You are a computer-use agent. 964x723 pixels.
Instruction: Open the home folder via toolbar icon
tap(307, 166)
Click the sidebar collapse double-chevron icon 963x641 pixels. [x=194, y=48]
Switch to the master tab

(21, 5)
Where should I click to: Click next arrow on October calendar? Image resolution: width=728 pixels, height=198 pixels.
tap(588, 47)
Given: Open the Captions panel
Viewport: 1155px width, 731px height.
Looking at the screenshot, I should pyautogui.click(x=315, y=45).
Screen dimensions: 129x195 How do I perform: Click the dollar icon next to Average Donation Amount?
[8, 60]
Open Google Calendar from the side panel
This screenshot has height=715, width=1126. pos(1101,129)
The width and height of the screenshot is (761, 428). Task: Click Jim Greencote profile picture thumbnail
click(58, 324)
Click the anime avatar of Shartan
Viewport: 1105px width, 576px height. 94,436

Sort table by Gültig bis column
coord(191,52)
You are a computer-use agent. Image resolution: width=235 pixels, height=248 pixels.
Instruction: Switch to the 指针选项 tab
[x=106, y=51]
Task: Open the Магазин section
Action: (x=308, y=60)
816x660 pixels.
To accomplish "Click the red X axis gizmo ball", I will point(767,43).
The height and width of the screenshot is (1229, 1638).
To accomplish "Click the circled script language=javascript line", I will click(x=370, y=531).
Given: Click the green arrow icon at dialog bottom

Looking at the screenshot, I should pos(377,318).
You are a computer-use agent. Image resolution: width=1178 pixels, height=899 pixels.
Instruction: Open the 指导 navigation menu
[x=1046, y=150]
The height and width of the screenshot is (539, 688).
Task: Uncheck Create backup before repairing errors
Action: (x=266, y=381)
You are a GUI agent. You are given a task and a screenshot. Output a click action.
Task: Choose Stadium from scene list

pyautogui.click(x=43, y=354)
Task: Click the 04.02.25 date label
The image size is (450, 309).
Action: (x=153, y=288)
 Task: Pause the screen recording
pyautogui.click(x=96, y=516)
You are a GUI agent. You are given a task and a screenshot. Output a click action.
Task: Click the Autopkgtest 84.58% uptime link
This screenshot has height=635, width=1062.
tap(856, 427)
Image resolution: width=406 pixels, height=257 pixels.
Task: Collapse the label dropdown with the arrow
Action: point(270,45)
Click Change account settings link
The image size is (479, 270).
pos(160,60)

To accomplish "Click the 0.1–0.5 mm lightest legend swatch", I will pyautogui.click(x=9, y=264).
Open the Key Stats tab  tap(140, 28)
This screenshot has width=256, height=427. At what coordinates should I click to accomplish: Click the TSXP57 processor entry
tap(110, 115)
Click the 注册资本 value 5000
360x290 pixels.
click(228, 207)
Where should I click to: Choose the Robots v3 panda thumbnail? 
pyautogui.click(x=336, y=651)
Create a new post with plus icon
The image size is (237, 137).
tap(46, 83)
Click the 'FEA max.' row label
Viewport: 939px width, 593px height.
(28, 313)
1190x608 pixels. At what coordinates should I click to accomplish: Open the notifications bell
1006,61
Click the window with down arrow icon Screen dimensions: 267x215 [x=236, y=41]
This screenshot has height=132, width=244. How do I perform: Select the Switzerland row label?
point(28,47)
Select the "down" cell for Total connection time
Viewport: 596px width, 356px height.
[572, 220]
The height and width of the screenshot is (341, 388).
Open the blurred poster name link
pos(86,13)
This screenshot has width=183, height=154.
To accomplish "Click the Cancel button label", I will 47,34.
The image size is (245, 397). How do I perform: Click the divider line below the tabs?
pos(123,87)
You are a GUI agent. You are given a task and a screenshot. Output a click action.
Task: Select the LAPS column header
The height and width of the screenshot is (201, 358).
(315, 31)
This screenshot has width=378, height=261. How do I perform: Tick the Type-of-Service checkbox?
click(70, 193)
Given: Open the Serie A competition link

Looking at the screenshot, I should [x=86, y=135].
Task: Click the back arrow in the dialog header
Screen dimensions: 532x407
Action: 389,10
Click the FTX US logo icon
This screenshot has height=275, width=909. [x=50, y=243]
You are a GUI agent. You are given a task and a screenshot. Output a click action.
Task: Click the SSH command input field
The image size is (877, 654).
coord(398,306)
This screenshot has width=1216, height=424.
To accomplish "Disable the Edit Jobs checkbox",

++++++

Brief: Revise everything in the material from the line containing "Click the sidebar" down to the line containing "coord(191,52)", swapping "anime avatar" for "profile image" and leaving every other word untouched. Give back only those lines.

Solution for this exercise:
Click the sidebar collapse double-chevron icon 963x641 pixels. [x=194, y=48]
Switch to the master tab

(21, 5)
Where should I click to: Click next arrow on October calendar? Image resolution: width=728 pixels, height=198 pixels.
tap(588, 47)
Given: Open the Captions panel
Viewport: 1155px width, 731px height.
Looking at the screenshot, I should pyautogui.click(x=315, y=45).
Screen dimensions: 129x195 How do I perform: Click the dollar icon next to Average Donation Amount?
[8, 60]
Open Google Calendar from the side panel
This screenshot has height=715, width=1126. pos(1101,129)
The width and height of the screenshot is (761, 428). Task: Click Jim Greencote profile picture thumbnail
click(58, 324)
Click the profile image of Shartan
Viewport: 1105px width, 576px height. 94,436

Sort table by Gültig bis column
coord(191,52)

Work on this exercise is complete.